Sort elements within each group before processing.

class GroupedDataSet[T] {
  /**
   * Sorts elements within each group by field position
   * @param field Field position for sorting
   * @param order Sort order (ASCENDING or DESCENDING)
   * @return Sorted GroupedDataSet
   */
  def sortGroup(field: Int, order: Order): GroupedDataSet[T]
  
  /**
   * Sorts elements within each group by field name
   * @param field Field name for sorting
   * @param order Sort order (ASCENDING or DESCENDING)
   * @return Sorted GroupedDataSet
   */
  def sortGroup(field: String, order: Order): GroupedDataSet[T]
  
  /**
   * Sorts elements within each group using key selector
   * @param fun Key selector function for sorting
   * @param order Sort order (ASCENDING or DESCENDING)
   * @return Sorted GroupedDataSet
   */
  def sortGroup[K: TypeInformation](fun: T => K, order: Order): GroupedDataSet[T]
}

Custom Partitioning

Control how groups are distributed across cluster nodes.

class GroupedDataSet[T] {
  /**
   * Uses custom partitioner for group distribution
   * @param partitioner Custom partitioner implementation
   * @return GroupedDataSet with custom partitioning
   */
  def withPartitioner[K: TypeInformation](partitioner: Partitioner[K]): GroupedDataSet[T]
}

Chained Aggregations

AggregateDataSet Operations

Chain multiple aggregation operations for comprehensive analytics.
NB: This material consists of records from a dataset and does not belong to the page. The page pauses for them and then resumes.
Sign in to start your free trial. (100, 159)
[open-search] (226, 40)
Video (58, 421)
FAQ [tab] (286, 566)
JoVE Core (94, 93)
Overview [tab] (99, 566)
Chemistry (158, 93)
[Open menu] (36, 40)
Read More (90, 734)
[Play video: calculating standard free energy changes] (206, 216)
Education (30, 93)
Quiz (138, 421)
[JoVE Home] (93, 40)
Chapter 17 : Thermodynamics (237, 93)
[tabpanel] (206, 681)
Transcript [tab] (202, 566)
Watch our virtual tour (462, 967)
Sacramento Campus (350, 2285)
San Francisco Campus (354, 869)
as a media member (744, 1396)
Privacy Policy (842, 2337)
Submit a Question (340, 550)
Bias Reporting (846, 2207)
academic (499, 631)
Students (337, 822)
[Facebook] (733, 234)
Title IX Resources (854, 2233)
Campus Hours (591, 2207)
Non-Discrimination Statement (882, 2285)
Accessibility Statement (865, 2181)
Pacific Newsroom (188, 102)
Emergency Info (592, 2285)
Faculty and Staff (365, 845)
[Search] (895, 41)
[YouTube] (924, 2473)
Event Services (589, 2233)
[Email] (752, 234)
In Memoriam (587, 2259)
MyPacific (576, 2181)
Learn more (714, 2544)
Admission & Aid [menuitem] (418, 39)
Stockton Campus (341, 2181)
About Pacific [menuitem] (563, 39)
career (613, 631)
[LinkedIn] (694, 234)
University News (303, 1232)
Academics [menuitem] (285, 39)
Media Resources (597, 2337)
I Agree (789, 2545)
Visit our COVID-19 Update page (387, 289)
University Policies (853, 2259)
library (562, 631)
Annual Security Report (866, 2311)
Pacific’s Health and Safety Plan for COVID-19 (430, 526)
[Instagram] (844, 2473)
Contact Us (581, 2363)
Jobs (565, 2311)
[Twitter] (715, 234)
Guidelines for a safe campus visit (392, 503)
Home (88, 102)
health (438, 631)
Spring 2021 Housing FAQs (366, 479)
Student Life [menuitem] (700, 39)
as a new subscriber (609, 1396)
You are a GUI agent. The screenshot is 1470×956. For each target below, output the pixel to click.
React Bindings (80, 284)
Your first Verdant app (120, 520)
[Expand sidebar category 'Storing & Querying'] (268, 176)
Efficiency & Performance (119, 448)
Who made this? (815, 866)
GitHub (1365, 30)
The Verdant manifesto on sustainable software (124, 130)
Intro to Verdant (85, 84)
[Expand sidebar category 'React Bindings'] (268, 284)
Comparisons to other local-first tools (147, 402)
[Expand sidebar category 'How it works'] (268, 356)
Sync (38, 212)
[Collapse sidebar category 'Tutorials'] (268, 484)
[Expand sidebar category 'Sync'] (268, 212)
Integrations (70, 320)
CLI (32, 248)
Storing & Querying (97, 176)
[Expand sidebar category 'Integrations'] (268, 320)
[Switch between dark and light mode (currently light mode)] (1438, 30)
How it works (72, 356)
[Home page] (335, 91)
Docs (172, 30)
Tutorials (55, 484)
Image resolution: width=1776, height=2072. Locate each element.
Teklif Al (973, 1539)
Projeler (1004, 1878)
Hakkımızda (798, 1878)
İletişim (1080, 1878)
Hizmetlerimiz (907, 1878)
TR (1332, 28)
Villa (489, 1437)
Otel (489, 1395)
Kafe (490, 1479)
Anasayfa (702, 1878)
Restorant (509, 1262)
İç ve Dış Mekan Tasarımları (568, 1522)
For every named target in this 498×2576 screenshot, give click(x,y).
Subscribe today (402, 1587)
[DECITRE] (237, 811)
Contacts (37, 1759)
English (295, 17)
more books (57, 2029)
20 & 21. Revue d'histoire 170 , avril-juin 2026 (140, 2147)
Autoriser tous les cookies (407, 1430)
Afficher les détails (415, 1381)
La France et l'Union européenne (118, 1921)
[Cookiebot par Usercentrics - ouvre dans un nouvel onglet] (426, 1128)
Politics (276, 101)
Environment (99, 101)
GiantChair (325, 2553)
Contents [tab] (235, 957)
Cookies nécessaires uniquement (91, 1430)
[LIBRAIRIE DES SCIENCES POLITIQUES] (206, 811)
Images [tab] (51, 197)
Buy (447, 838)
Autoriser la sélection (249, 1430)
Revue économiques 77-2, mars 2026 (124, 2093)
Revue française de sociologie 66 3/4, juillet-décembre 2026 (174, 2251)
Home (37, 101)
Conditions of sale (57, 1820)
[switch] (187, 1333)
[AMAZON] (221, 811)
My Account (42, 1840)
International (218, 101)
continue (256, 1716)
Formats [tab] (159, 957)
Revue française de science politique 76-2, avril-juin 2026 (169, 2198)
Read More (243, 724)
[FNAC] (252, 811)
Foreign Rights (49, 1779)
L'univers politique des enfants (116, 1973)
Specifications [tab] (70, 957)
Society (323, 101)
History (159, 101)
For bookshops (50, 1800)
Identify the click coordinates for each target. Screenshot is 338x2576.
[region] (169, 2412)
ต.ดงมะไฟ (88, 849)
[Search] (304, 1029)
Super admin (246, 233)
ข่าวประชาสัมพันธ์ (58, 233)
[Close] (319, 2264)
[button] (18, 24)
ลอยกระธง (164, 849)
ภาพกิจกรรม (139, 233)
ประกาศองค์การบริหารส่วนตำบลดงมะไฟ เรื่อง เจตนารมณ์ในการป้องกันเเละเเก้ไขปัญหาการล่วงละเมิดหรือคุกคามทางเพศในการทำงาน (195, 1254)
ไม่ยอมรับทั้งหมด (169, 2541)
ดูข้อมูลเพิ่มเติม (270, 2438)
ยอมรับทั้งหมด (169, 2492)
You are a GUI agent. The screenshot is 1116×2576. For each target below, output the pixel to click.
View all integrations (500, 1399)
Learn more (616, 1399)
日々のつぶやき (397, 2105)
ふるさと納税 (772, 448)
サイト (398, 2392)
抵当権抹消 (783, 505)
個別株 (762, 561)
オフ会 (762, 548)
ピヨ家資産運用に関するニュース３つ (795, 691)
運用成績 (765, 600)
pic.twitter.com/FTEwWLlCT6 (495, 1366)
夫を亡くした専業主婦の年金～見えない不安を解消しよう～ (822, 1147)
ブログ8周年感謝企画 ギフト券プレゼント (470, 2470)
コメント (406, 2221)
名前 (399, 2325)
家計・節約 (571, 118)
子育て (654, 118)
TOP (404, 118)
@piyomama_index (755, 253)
class AggregateDataSet[T] {
  /**
   * Adds additional aggregation to the chain
   * @param agg Aggregation type
   * @param field Field position for aggregation
   * @return AggregateDataSet for further chaining
   */
  def and(agg: Aggregations, field: Int): AggregateDataSet[T]
  
  /**
   * Adds additional aggregation to the chain by field name
   * @param agg Aggregation type
   * @param field Field name for aggregation
   * @return AggregateDataSet for further chaining
   */
  def and(agg: Aggregations, field: String): AggregateDataSet[T]
  
  /**
   * Adds sum aggregation to the chain
   * @param field Field position to sum
   * @return AggregateDataSet for further chaining
   */
  def andSum(field: Int): AggregateDataSet[T]
  
  /**
   * Adds maximum aggregation to the chain
   * @param field Field position for maximum
   * @return AggregateDataSet for further chaining
   */
  def andMax(field: Int): AggregateDataSet[T]
  
  /**
   * Adds minimum aggregation to the chain
   * @param field Field position for minimum
   * @return AggregateDataSet for further chaining
   */
  def andMin(field: Int): AggregateDataSet[T]
  
  /**
   * Adds sum aggregation to the chain by field name
   * @param field Field name to sum
   * @return AggregateDataSet for further chaining
   */
  def andSum(field: String): AggregateDataSet[T]
  
  /**
   * Adds maximum aggregation to the chain by field name
   * @param field Field name for maximum
   * @return AggregateDataSet for further chaining
   */
  def andMax(field: String): AggregateDataSet[T]
  
  /**
   * Adds minimum aggregation to the chain by field name
   * @param field Field name for minimum
   * @return AggregateDataSet for further chaining
   */
  def andMin(field: String): AggregateDataSet[T]
}

Usage Examples:

// Multiple aggregations on grouped data
case class SalesRecord(product: String, region: String, quantity: Int, revenue: Double)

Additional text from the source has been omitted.